Ali has made a rapid rise from the youth ranks to the Team GB squad.  His exceptional youth career would likely have even greater prizes if not for defeats in medal bouts to emerging American star Shakur Stevenson. Ali is expected to continue his development with Team GB, and will likely be a medal contender at international tournaments in years to come.

Galal Yafai

Weight: Light Flyweight (49 kg / 108 lb)

Rio result: Eliminated in second round

Amateur highlights: Winner of 2016 European Olympic Qualification Event in Turkey.

Age: 23

Hometown: Birmingham

Yafai entered the Olympics with limited experience and impressed in his two bouts. After a dominant victory in his opening bout, he dropped a split decision to Cuban world champion and tournament number one seed Joahnys Argilagos in his second fight. Yafai left the ring in the tears after the defeat, and admitted soon after that he was unsure about his next career move.

He has only spent one year in the Team GB programme, and while he demonstrated sharp offense and impressive backhand from the southpaw stance, he was reckless defensively in both his fights. There’s little money in his weight division, but his two brothers Kal and Gamal are already established contenders on the domestic scene, and it would be no surprise to see Yafai join them on the Matchroom roster. He’s shown he has the talent to mix it with elite opposition, but will need to be moved slowly while he adapts to the professional game.

Nicola Adams

Weight: Flyweight (51 kg / 110 lb)

Rio result: Gold medal

Amateur highlights: Gold at 2012 Olympics. Gold at 2016 World Championships. Gold at 2011 European Championships. Gold at 2014 Commonwealth Games. Gold at 2015 European Games.

Age: 33

Hometown: Leeds

Adams was the first woman boxer to win a gold medal at London 2012. In Rio, she became the first to successfully defend an Olympic title in 92 years. It is another addition to a complete medal set of Olympic, World, European and Commonwealth golds.

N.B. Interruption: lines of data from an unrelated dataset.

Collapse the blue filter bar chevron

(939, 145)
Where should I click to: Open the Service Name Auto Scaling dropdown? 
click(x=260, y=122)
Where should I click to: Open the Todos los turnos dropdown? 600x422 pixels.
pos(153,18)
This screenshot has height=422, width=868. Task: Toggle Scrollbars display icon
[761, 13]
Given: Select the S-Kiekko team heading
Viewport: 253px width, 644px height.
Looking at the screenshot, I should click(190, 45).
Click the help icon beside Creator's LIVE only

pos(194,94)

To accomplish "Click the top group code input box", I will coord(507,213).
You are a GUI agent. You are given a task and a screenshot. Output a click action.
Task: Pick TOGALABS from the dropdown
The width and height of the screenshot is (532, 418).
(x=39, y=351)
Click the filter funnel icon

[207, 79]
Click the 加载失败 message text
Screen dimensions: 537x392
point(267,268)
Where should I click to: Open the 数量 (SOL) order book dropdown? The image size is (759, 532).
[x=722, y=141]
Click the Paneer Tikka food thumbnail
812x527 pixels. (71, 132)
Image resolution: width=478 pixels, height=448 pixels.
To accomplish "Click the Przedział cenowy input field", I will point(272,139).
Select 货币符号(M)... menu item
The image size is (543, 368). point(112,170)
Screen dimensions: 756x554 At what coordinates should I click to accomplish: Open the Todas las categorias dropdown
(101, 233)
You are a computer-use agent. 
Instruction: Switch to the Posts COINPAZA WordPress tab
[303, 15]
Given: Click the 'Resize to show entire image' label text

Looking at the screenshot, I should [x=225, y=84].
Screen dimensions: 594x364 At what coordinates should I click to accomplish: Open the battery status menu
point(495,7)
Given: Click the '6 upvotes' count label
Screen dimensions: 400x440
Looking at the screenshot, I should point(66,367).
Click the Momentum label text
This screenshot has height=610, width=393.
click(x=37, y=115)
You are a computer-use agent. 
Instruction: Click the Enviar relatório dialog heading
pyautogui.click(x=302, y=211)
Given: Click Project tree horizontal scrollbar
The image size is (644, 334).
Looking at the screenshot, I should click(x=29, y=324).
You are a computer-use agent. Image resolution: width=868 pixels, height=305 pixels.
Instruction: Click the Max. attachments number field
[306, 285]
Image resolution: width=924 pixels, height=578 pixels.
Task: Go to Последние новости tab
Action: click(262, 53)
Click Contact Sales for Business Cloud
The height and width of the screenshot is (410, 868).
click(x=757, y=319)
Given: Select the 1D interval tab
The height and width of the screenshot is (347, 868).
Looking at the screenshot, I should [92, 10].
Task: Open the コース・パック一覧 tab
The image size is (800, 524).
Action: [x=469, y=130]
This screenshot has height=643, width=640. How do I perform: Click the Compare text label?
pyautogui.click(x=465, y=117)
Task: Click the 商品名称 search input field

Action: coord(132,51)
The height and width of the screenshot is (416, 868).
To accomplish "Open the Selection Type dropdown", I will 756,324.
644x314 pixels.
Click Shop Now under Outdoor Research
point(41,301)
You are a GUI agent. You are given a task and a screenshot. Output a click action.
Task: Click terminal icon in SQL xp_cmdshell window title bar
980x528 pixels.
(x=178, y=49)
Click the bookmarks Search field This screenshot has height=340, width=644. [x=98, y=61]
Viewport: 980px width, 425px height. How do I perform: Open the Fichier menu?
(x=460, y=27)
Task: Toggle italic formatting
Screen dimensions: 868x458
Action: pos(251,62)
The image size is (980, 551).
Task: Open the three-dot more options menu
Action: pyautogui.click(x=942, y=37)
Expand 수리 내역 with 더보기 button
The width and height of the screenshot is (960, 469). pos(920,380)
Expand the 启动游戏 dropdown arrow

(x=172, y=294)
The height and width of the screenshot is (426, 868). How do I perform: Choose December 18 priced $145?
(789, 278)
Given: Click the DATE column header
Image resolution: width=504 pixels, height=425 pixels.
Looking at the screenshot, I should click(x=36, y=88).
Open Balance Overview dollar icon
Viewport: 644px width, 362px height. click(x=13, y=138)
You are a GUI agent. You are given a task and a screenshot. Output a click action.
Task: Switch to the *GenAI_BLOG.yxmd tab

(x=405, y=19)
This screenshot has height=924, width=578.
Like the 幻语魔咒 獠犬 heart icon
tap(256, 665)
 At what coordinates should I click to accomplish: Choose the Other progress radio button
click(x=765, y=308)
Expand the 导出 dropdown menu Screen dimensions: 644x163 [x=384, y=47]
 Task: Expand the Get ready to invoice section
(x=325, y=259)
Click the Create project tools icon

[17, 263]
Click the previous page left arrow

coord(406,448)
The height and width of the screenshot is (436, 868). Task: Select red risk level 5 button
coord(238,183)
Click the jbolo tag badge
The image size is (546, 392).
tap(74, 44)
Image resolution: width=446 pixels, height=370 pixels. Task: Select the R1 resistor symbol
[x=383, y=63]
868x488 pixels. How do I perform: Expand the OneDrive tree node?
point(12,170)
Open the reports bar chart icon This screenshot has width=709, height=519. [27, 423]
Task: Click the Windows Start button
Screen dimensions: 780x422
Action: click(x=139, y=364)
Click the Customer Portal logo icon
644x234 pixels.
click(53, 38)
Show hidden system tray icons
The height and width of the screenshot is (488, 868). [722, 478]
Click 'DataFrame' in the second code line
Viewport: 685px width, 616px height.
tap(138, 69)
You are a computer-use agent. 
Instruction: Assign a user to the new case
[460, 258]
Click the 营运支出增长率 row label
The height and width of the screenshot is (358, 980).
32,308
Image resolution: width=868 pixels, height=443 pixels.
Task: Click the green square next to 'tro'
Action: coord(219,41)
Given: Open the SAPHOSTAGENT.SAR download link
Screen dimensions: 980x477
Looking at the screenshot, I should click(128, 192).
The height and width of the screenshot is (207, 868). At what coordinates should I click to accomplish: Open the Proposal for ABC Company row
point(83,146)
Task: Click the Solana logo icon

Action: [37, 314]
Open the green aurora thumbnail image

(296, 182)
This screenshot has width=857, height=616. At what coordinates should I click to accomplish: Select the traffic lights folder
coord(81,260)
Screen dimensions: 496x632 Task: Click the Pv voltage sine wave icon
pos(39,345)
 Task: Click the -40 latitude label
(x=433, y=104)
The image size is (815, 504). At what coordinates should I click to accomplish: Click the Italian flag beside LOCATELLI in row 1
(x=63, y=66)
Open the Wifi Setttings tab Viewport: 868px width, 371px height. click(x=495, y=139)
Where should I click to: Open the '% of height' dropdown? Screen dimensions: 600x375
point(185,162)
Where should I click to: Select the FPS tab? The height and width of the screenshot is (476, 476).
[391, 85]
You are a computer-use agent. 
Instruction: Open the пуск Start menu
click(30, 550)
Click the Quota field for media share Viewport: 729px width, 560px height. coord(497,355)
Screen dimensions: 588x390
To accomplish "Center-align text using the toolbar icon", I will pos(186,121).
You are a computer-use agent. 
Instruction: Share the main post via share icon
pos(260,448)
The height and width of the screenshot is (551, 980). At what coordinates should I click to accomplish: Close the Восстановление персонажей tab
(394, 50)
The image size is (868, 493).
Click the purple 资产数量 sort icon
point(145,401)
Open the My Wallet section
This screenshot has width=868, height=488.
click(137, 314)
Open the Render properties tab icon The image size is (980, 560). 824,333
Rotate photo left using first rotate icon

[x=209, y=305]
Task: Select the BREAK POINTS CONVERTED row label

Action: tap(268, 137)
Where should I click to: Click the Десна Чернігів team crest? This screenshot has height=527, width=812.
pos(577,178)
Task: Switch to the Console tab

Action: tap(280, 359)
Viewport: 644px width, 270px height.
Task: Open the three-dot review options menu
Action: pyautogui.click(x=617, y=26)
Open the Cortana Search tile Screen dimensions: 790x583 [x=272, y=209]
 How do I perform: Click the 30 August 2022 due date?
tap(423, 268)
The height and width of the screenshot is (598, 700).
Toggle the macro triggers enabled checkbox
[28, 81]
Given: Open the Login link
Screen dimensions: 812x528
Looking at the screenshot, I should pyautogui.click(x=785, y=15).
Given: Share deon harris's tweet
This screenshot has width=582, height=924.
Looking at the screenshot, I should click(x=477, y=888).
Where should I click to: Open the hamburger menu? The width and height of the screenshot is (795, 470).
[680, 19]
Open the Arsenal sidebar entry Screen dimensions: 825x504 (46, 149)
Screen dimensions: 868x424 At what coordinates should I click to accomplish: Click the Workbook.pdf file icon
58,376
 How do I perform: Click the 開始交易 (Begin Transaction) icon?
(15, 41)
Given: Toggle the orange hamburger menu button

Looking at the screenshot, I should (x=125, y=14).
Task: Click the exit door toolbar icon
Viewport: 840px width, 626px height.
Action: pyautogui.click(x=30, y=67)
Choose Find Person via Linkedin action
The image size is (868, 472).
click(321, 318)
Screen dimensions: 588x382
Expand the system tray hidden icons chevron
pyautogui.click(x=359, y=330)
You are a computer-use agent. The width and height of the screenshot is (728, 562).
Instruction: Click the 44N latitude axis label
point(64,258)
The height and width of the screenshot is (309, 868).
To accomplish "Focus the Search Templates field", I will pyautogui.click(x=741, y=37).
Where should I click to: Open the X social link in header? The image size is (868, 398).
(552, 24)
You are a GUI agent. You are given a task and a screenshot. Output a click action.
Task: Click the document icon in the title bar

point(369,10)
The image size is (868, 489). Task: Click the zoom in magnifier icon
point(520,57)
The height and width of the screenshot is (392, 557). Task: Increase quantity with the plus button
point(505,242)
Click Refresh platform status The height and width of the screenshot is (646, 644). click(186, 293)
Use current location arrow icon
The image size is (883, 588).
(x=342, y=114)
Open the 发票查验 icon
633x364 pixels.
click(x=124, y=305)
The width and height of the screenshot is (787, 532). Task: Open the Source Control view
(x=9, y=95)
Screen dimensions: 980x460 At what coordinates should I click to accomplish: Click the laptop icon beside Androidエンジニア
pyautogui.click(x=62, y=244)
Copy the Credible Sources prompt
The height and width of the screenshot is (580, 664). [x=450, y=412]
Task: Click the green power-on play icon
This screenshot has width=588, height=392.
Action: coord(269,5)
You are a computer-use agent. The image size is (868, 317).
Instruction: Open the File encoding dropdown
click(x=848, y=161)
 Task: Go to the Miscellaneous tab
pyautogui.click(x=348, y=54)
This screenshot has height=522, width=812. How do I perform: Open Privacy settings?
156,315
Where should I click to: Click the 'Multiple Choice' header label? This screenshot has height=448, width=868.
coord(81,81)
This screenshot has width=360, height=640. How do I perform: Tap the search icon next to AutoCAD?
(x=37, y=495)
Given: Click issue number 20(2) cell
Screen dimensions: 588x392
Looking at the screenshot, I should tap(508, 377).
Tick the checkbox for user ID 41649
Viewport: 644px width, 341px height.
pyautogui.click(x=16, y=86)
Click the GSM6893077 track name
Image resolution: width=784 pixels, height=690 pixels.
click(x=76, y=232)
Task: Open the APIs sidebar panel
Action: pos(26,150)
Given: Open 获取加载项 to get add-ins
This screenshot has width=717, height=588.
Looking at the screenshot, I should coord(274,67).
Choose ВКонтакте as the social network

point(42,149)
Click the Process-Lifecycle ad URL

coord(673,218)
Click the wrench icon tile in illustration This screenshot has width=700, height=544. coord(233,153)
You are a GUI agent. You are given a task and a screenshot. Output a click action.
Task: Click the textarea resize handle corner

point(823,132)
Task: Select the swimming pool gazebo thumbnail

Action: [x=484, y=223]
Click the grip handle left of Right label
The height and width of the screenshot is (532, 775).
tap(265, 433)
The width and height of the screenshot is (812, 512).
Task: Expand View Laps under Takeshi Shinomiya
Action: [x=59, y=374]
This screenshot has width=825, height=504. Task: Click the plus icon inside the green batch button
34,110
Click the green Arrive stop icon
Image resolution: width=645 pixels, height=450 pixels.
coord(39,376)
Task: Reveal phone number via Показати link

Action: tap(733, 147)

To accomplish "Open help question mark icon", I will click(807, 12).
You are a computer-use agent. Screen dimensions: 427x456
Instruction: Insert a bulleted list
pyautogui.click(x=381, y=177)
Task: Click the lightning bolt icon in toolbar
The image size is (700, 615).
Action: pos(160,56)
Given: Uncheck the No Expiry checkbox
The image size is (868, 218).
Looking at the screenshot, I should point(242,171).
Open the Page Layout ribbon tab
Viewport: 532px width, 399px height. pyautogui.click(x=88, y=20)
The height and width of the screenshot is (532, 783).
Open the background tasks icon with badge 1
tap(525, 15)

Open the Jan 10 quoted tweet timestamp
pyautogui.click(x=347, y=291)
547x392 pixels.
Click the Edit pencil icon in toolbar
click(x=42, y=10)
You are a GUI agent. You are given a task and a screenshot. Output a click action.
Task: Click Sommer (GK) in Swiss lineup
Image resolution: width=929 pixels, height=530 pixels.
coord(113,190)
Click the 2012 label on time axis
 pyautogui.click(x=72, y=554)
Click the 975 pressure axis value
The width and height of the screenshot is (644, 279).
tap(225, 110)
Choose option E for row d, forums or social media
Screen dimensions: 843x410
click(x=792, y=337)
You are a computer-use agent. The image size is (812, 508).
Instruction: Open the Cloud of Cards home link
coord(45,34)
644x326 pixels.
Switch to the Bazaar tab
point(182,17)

Professional women’s boxing lacks both publicity and prize money. Adams change that, but at 33 and with a glittering career already on her CV, the challenge may appear more trouble than it’s worth. She has admitted to being tempted by a run at a third Olympics gold in 2020, and the celebrity circuit could also be a good fit for the popular fighter with the bright smile.

Savannah Marshall

Weight: Middleweight (75 kg / 165 lb)

Rio result: Eliminated in quarter-finals

Amateur highlights: Gold at 2012 World Championships. Silver at 2010 World Championships. Bronze at 2016 World Championships. Gold at 2014 Commonwealth Games.

Age: 25

Hometown: Hartlepool

Marshall made her amends for her shock first round elimination at London 2012 with an impressive showing in Rio. She comfortably defeated Anna Laurell of Sweden in his first fight before losing a close decision to eventual silver medalist Noucka Fonijn of the Netherlands in her next bout.

She remains the only woman to defeat Claressa Shields, the biggest name in women’s boxing. Marshall is likely to make one last run for an Olympics title in Tokyo 2020. She already boasts a World Championship gold medal and will be remembered as one of the trailblazing forerunners of women’s boxing in Britain whether she wins an Olympics medal or not.